Jeff Vail – “The Renewables Gap

  • Systemic challenges in peak oil mitigation
  • Can we replace energy declines with renewable energy? Can we mitigate peak oil this way? Only if the net energy works out.
  • Target: quantifying net-energy loss. The decline in net energy is faster than simple oil decline. Even if oil production remained flat, net energy would decline.
  • Scale issue!
  • The vast majority of the energy needed to produce renewables comes up front…between 80-90% of the energy you put into solar & wind etc. needs to be made up front before you get energy out of them.
  • 1 mbpd oil over 1 year (365 million barrels) = 2.117 quads = 70.78 GW-years of electricity. But:
  • Efficiency of burning fossil fuels must be taken into account
  • Plus energy cost of rebuilding infrastructure to run on the renewable electricity, grid investment, etc…. Most of which must be made up front.
  • You need about 1 Btu of electricity to replace 1 Btu of oil
  • What about conservation & efficiency?
  • Population increase complicates it: could offset as much as a 30% improvement in conservation & efficiency! Car sales are up 29% in India even during a recession as people buy their very first cars.
  • EROI: How much energy do you have to invest up front in renewables?
  • Min EROI for renewables: Low bound: 4. High bound: 20.
  • Renewables gap: with 5% net energy decline, EROI = 20 (trying to keep up with decline of oil)
  • Need to expend equivalent of 7 mbpd in year 1, 2 mbpd in year 2, more in year 3…
  • Pessimistic: 4600 GW-years needed in year 1, net energy doesn’t catch up until year 7 [these last two slides were important but too hard to capture in notes – see slides!]
  • Can we bridge the renewables gap? [A couple of different scenarios, from simply building renewables to a Manhattan Project type of crash program]
  • We will probably have the political will to make the transition at exactly the time when the economy can no longer support it.

- **Work instructions**
**1)** Write out the renewables gap notes from "Jeff Vail –" up to and including "out of them.".
**2)** Pick up the renewables gap notes where they end and keep them going.
The lines further down the page aren't needed for anything.

- **Dataset rows**
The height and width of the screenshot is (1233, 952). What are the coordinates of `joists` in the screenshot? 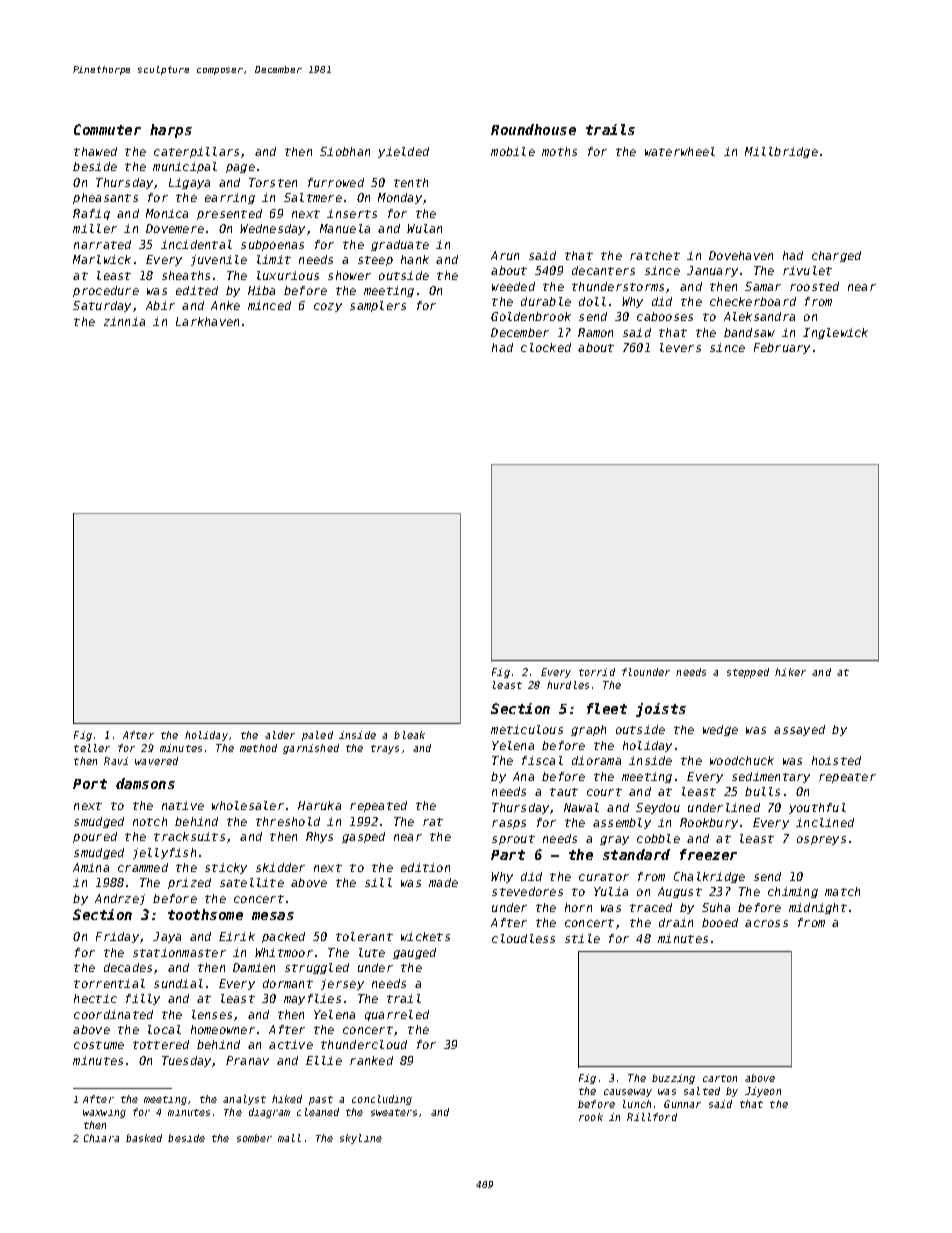 It's located at (661, 710).
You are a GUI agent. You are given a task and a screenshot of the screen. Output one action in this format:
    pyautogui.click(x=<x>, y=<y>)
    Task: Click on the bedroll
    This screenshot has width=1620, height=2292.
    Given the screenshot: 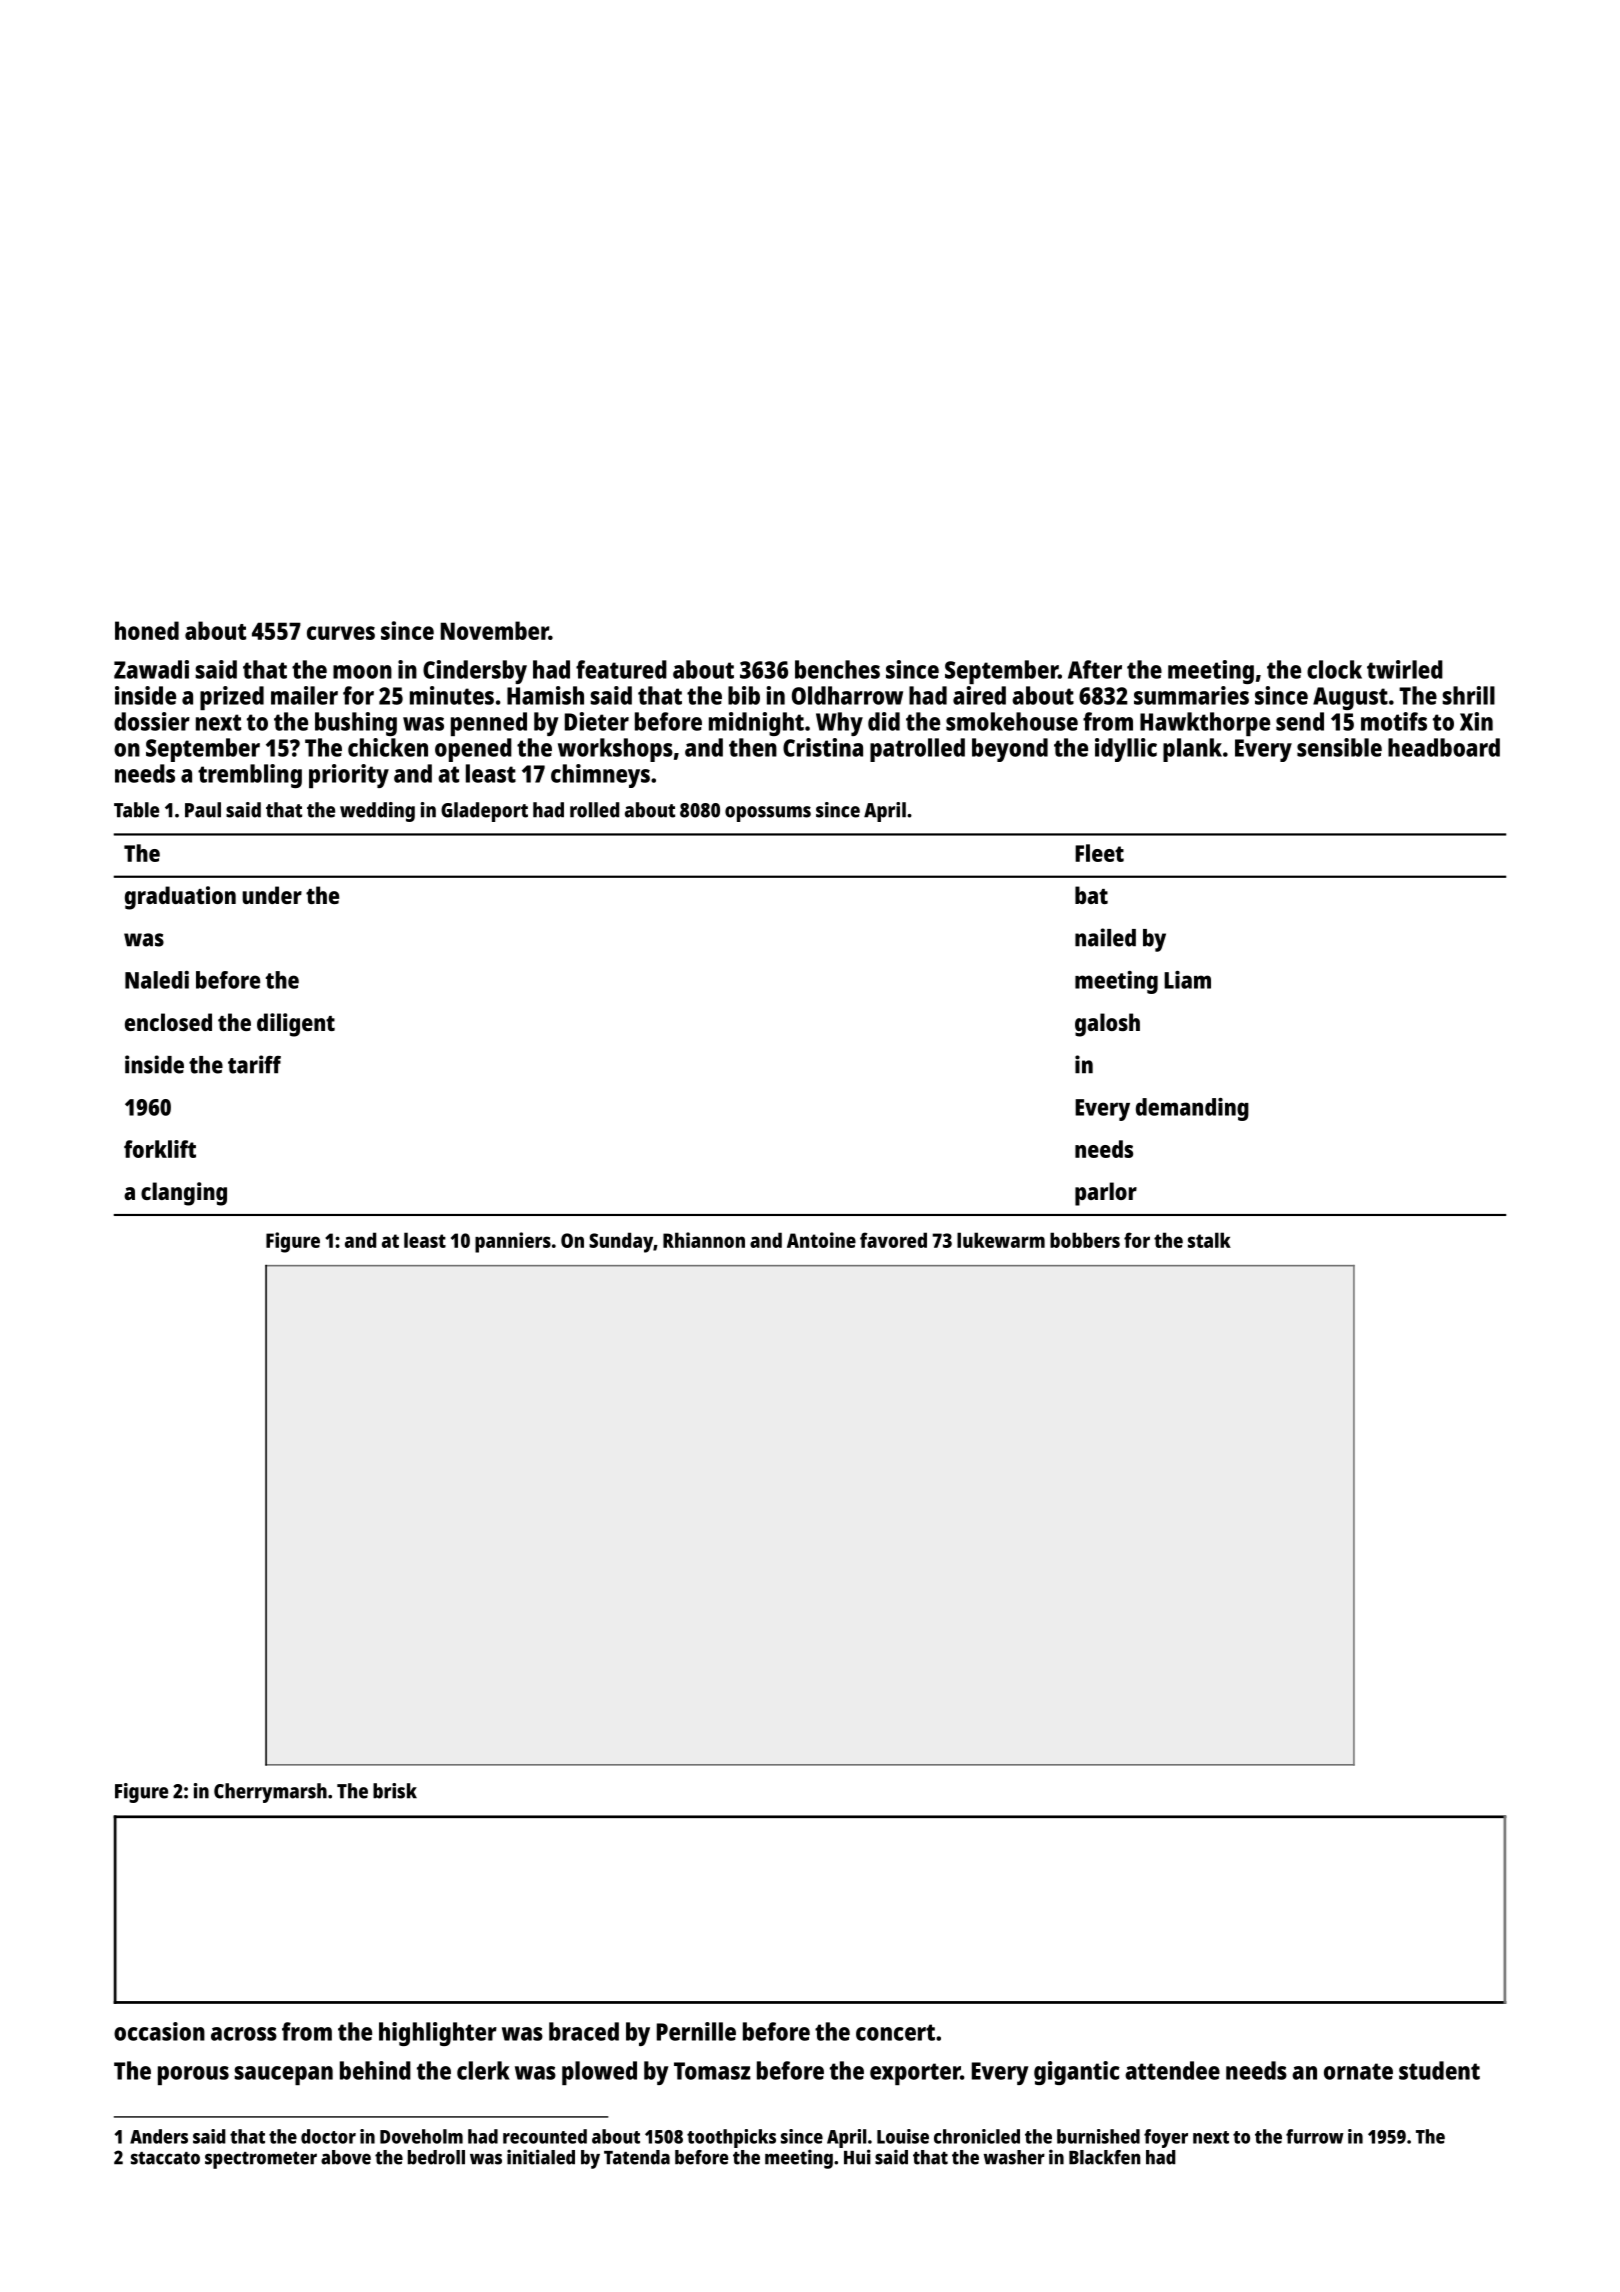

- **Final answers**
**1)**
Jeff Vail – “The Renewables Gap

  • Systemic challenges in peak oil mitigation
  • Can we replace energy declines with renewable energy? Can we mitigate peak oil this way? Only if the net energy works out.
  • Target: quantifying net-energy loss. The decline in net energy is faster than simple oil decline. Even if oil production remained flat, net energy would decline.
  • Scale issue!
  • The vast majority of the energy needed to produce renewables comes up front…between 80-90% of the energy you put into solar & wind etc. needs to be made up front before you get energy out of them.

**2)**
  • The precautionary principle at work…
  • We have a small and shrinking supply of energy, how will we spend it? Will we try to accomplish a transition en masse to renewables? Or will we choose to shrink & delocalize our society?

Brian Maschhoff – “More Saudi Oil? Really?

  • Used Google Maps to try to figure out what Saudi Arabia is doing
  • IEA says we need to find six new Saudi Arabias by 2030 to replace declining production from existing fields.
  • Prospects for new oil production:
  • Rework existing reservoirs (essentially what they’re doing now)
  • Developed untapped reservoirs in existing fields (not much success yet)
  • Develop new fields (not yet)
  • Find new fields and develop them (nope)
  • Increasing focus on offshore: from about 1 in 2000 [wells] to about 28 in 2009 [eyeballing the chart – no data]
  • Tried to identify & assess Saudi offshore field development using Google Maps (graphic). Seven major fields:
  • Safaniya
  • ~63 billion bbls OIIP
  • Cumulative production > 12 billion barrels
  • 28% depleted
  • (lots of details on wells, platforms, etc.)
  • Qatif and Abu Safah
  • 500 kbpd AL
  • 300 kbpd AM
  • 375 MM scfd [?] gas
  • 1.2 mbpd of water! (High water injection program)
  • Berri
  • 23 billion barrels OIIP
  • ~12 billion barrels reserves
  • 28% depleted
  • By 1991: 1.7 bbo cumulative
  • Manifa
  • ~10 bbo reserves
  • Production fell from 100 kbpd in 1965 to 58 kbpd in 1980 (?)
  • [missed data – went by too fast]
  • Big project with artificial islands, big water injection program, etc. Freaking huge artificial drilling islands.
  • Technology making problematic oil production possible. Not new oil. Is there really nothing better out there than these extreme offshore projects?

Rembrandt Koppelaar, “Oil Megaprojects: A Quarterly Approach

  • Why oil megaprojects?
  • Gives a reliable estimate of new production on the market in the next five years
  • Estimation of short-term production can be made by combining mega projects with future decline rate estimates over current production.
  • But data needs to be improved & is still limited
  • See Oil Drum Oil Megaprojects Wiki.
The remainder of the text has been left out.